Task statement » Copy the lines of the material verbatim, starting at the line containing "Task: Click the word" and ending at the line containing "Action: [x=128, y=359]".

Source data »
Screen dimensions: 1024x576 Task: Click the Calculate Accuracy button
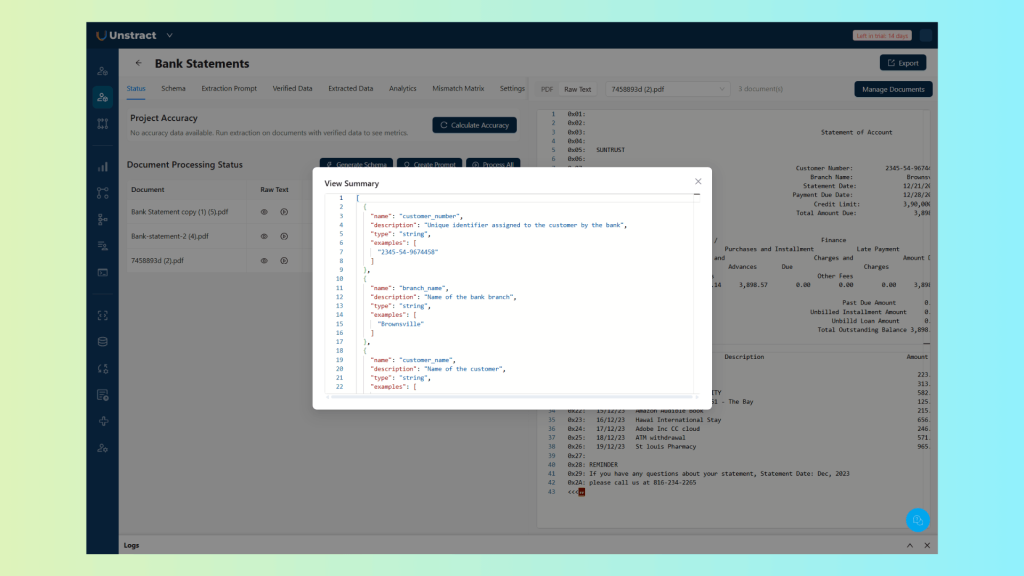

--

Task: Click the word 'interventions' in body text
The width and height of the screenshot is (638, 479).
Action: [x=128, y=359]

--

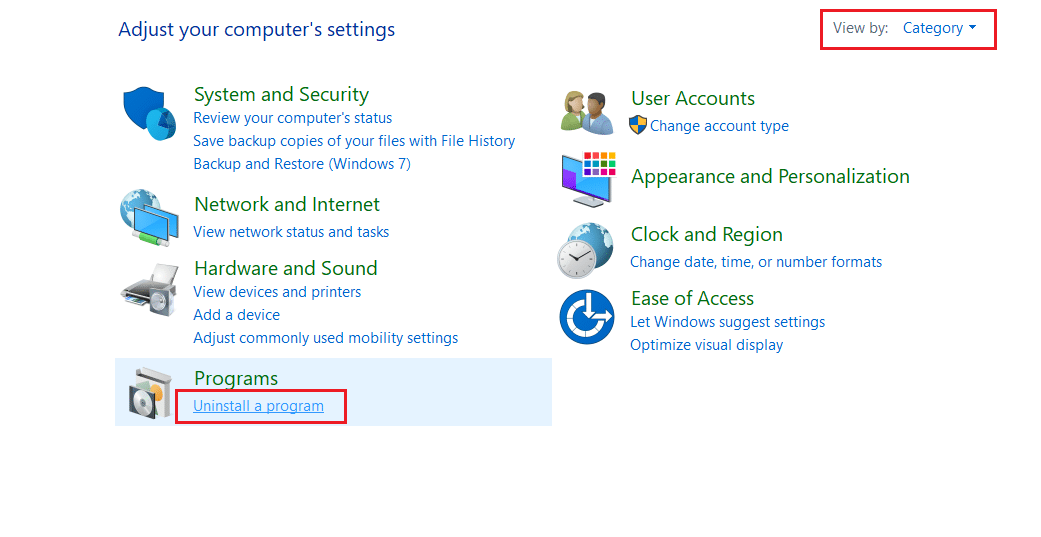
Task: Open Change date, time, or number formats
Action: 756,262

Full solution »
Task: Click the word 'interventions' in body text
The width and height of the screenshot is (638, 479).
Action: [x=128, y=359]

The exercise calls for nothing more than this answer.